### EXERCISE DATA
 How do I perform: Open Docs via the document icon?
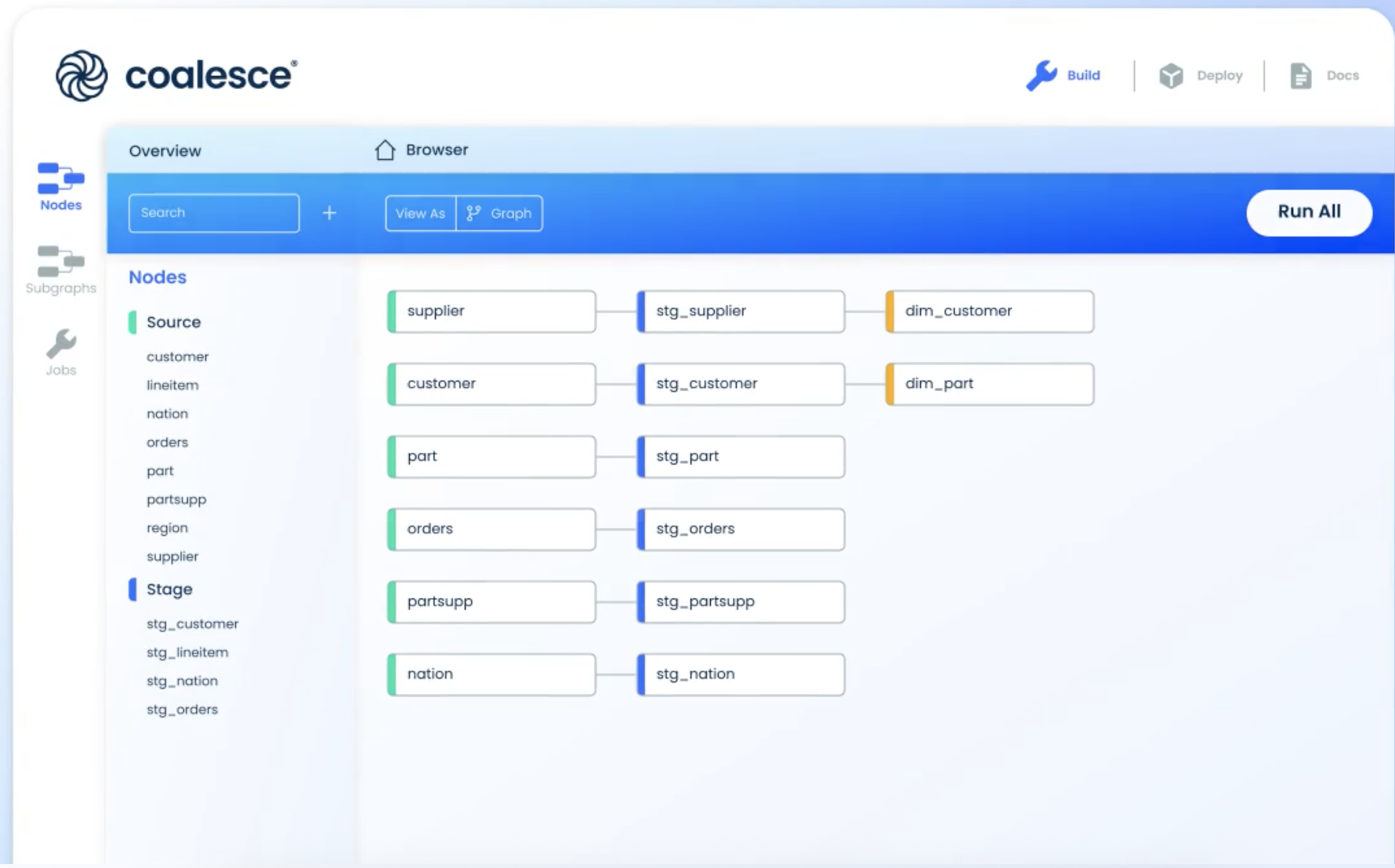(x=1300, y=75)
######
### EXERCISE DATA
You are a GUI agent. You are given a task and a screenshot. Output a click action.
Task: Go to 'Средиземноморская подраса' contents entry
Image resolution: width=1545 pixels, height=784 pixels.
######
- [PROBLEM DESCRIPTION]:
For this task, write out exactly the lines of the entries above, starting at the line with "Task: Go to" and ending at the line with "Image resolution: width=1545", both included, and no others.

- [EXERCISE ANSWER]:
Task: Go to 'Средиземноморская подраса' contents entry
Image resolution: width=1545 pixels, height=784 pixels.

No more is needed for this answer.